The container itself closes with a closing loop and pin system. The main pin — a small metal or plastic pin with a friction band — is inserted through the closing loop on the container, holding it shut until the pilot chute's opening action pulls the pin free. The pin must be inserted correctly through both the loop and the friction band, and the pin's closing loop must be secure in its pouch. A poorly seated pin can release prematurely, causing an inadvertent deployment.

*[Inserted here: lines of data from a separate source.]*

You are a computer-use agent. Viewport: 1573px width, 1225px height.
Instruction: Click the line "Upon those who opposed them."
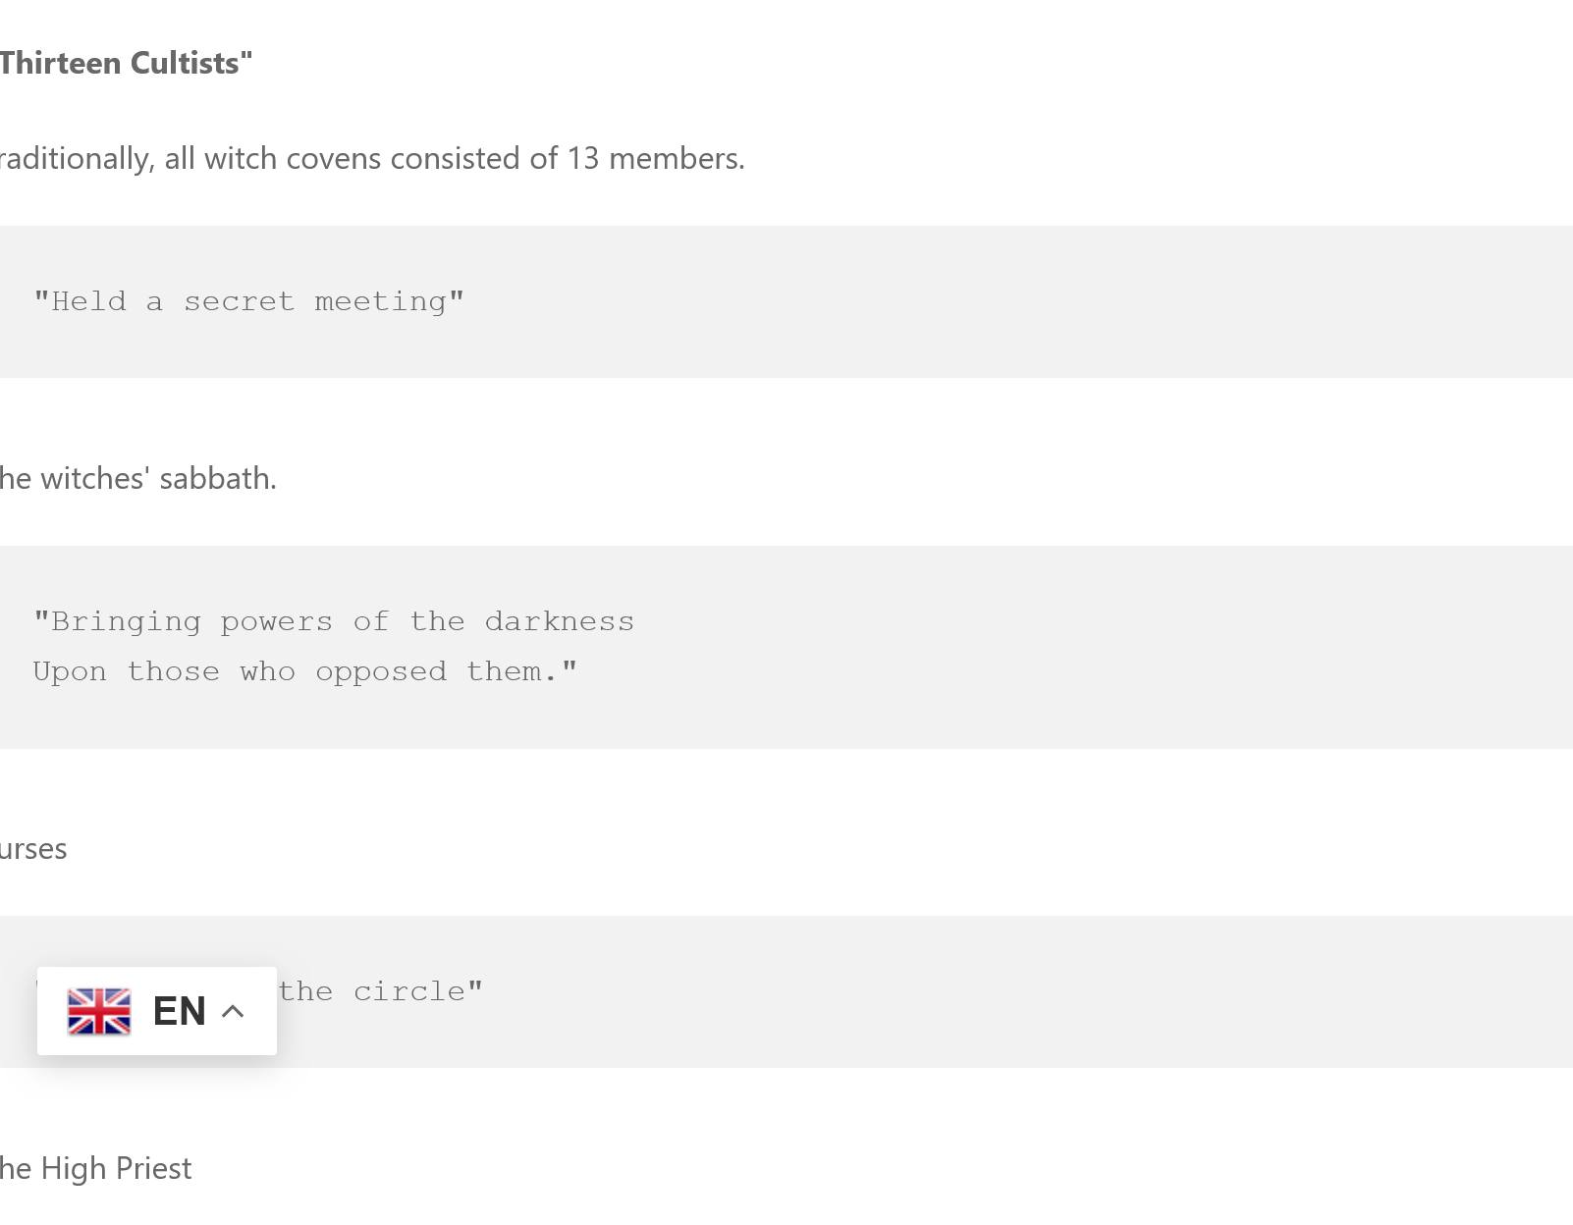tap(305, 671)
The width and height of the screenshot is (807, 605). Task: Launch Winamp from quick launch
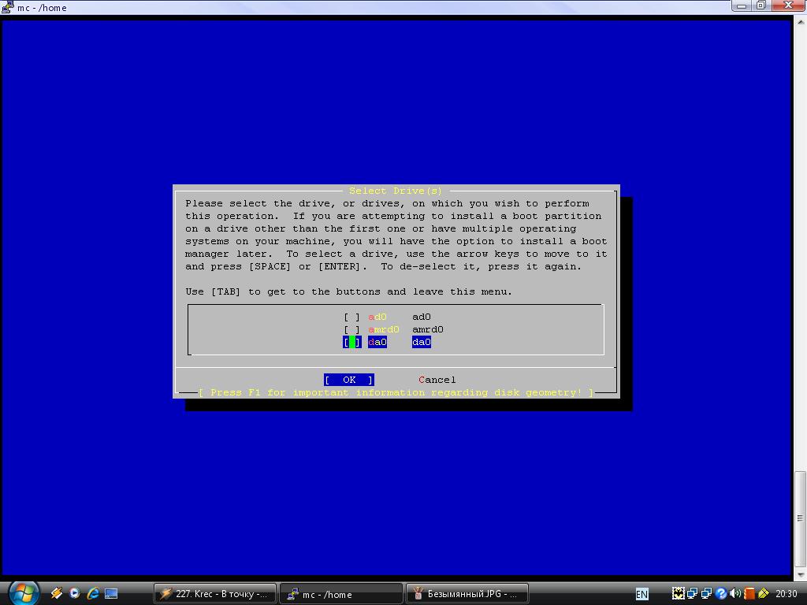coord(57,594)
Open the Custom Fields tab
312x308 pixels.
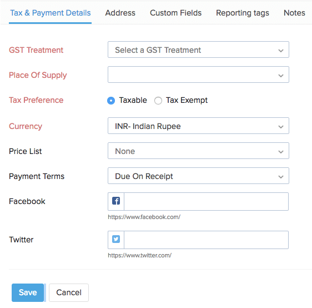click(x=175, y=13)
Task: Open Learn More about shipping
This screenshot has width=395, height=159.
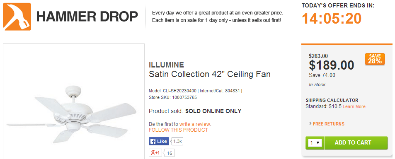Action: (x=354, y=106)
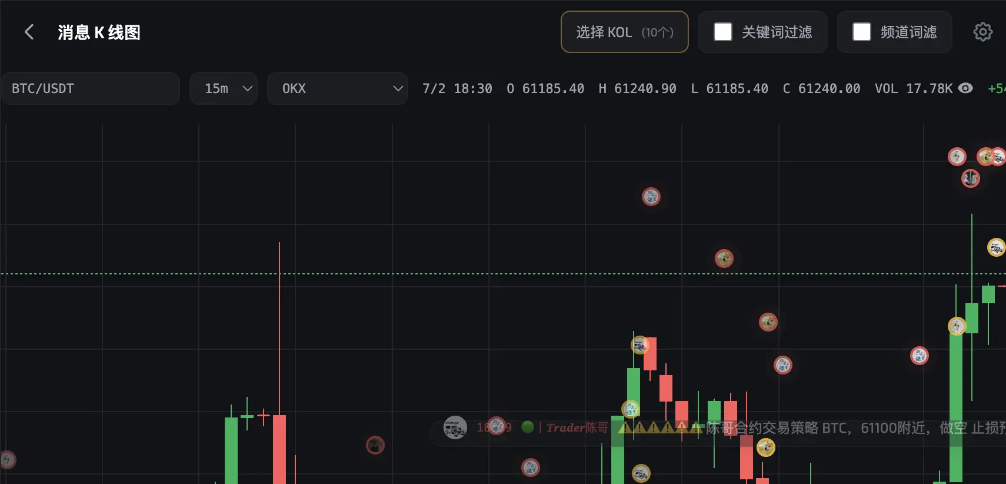Click the 选择 KOL button
The image size is (1006, 484).
tap(625, 32)
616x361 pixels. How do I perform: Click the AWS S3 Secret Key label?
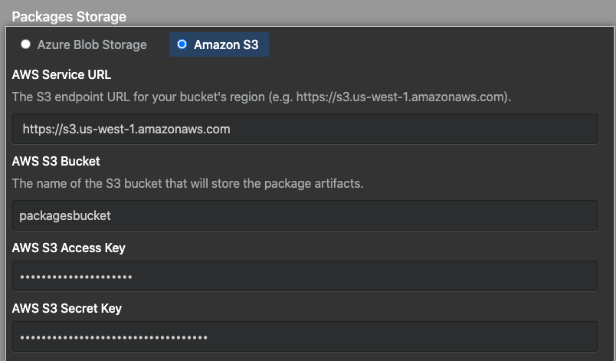point(67,308)
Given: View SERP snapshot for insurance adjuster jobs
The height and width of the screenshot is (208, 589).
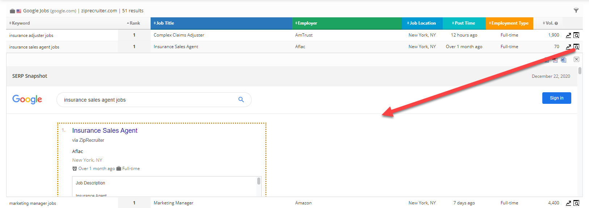Looking at the screenshot, I should click(x=576, y=35).
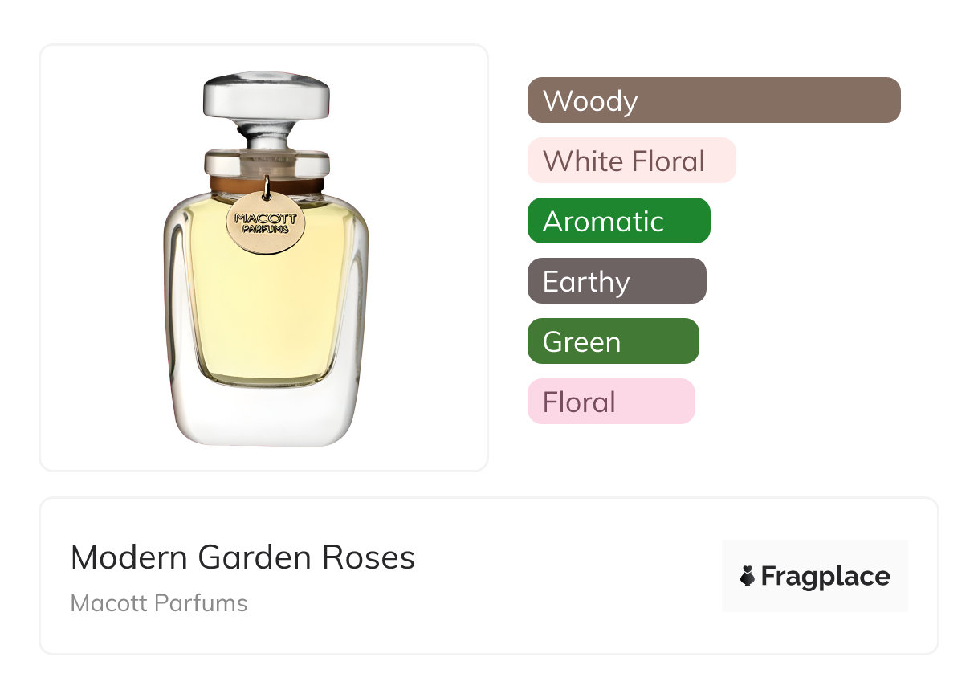Click the word "Woody" label text
Viewport: 978px width, 694px height.
coord(590,101)

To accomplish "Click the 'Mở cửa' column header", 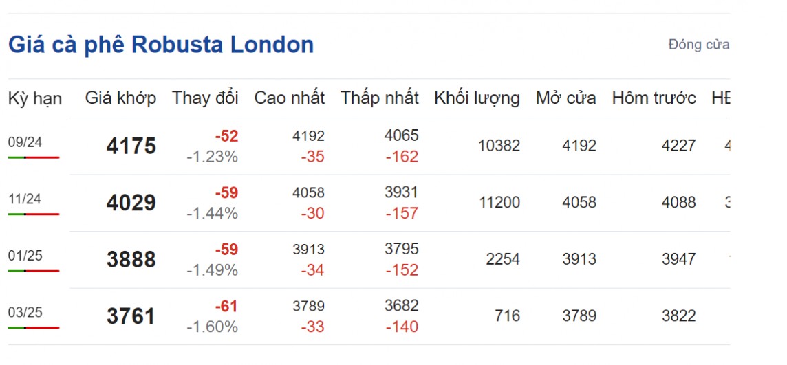I will [565, 98].
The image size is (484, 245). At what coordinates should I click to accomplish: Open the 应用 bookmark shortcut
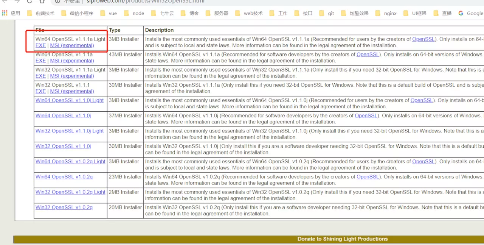point(16,13)
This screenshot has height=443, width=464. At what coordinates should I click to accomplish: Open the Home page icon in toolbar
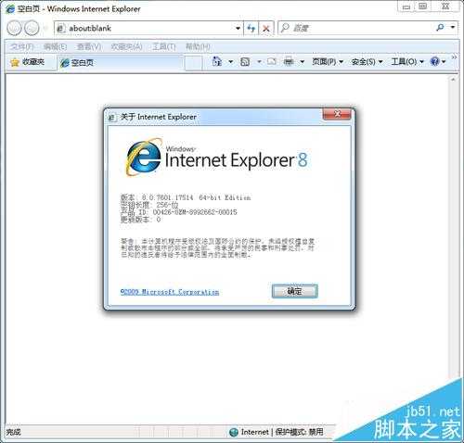tap(217, 61)
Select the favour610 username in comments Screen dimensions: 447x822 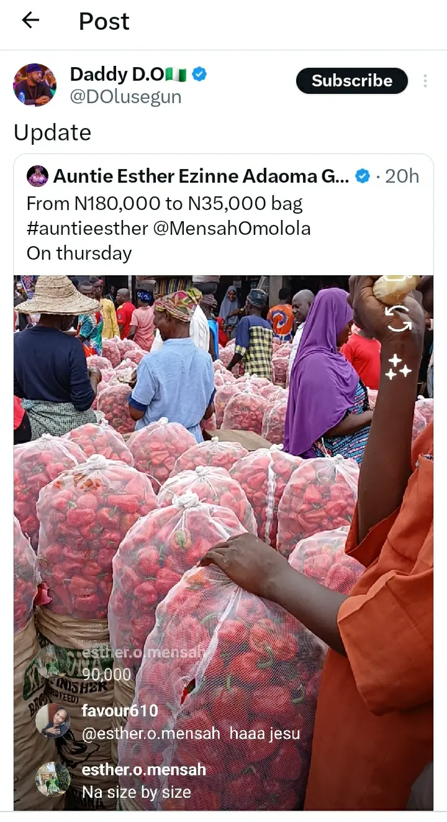point(120,711)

Student vs. Sport Packing Standards

Student parachutes are packed by professional packers at the drop zone or by the drop zone's packer staff, and students are typically not permitted to pack their own parachutes until they have earned their A license and received specific packing instruction. This is appropriate — student safety depends on having reliable, correctly packed equipment, and novices lack the experience to catch packing errors.

After earning your A license and completing packing instruction, you will be certified to pack your own main parachute and, eventually, those of other licensed skydivers. This certification is not automatic — you must demonstrate competent packing technique to a qualified instructor, and many drop zones require a formal packing proficiency check before allowing self-service packing.

The standard to which you pack should be the same whether you are packing your own gear or someone else's: meticulous, thorough, and conservative. If you are ever in doubt about any aspect of the packing process, stop and seek guidance from an experienced packer or rigger. There is no shame in asking for help, and the consequences of a packing error can be fatal.